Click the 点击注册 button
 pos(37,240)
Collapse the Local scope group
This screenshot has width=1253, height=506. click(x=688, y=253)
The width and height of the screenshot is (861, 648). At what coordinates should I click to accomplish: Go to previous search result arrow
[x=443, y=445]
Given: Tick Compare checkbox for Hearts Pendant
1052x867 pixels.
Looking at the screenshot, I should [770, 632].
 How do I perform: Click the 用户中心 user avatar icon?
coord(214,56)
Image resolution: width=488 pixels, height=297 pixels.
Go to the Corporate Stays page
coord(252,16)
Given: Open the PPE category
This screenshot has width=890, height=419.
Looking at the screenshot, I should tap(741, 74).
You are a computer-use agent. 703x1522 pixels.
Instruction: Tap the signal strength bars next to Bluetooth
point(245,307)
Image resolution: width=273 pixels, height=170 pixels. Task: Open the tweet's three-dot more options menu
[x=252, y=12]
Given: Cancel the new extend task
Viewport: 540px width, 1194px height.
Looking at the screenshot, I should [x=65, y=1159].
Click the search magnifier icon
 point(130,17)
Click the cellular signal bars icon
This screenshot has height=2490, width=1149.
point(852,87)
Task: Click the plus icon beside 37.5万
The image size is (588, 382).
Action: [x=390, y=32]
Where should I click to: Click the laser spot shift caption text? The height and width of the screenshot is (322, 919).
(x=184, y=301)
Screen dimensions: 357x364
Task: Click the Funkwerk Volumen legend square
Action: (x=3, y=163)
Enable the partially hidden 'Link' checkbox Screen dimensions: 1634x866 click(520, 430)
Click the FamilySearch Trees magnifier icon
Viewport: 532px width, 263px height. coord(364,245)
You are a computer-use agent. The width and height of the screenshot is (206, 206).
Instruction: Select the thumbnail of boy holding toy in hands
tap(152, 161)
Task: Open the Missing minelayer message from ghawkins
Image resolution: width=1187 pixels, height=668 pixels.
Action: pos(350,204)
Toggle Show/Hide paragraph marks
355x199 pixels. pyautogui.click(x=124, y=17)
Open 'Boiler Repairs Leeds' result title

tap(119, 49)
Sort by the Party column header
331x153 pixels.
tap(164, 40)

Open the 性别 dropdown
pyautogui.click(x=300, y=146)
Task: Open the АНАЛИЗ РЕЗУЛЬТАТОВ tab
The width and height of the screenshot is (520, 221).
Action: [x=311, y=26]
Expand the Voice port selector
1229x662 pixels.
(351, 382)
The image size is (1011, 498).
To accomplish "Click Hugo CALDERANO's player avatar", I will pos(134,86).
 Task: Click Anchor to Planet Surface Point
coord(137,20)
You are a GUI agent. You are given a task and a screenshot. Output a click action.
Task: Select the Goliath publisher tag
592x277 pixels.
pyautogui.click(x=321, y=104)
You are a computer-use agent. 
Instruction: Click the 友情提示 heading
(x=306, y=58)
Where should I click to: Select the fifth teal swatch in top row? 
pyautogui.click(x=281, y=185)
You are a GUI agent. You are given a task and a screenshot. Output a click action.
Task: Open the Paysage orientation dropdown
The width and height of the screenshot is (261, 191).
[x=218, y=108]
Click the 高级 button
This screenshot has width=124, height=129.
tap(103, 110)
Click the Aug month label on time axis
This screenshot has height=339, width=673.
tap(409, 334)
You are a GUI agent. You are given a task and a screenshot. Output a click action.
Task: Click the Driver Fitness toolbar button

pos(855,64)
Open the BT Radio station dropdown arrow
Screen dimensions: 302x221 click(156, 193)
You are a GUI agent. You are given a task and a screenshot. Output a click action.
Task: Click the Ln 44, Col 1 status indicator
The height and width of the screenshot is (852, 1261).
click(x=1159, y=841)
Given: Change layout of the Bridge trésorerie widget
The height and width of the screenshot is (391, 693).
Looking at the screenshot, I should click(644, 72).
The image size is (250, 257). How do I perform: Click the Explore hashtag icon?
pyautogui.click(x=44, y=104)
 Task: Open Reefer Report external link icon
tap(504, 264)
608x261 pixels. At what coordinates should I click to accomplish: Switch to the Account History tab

========

▸ Exercise details
Take from the material above the lines running from the one with "Collapse the Local scope group" through the one with "Image resolution: width=488", and repeat them exactly, with nothing else.

▸ Your response
Collapse the Local scope group
This screenshot has width=1253, height=506. click(x=688, y=253)
The width and height of the screenshot is (861, 648). At what coordinates should I click to accomplish: Go to previous search result arrow
[x=443, y=445]
Given: Tick Compare checkbox for Hearts Pendant
1052x867 pixels.
Looking at the screenshot, I should [770, 632].
 How do I perform: Click the 用户中心 user avatar icon?
coord(214,56)
Image resolution: width=488 pixels, height=297 pixels.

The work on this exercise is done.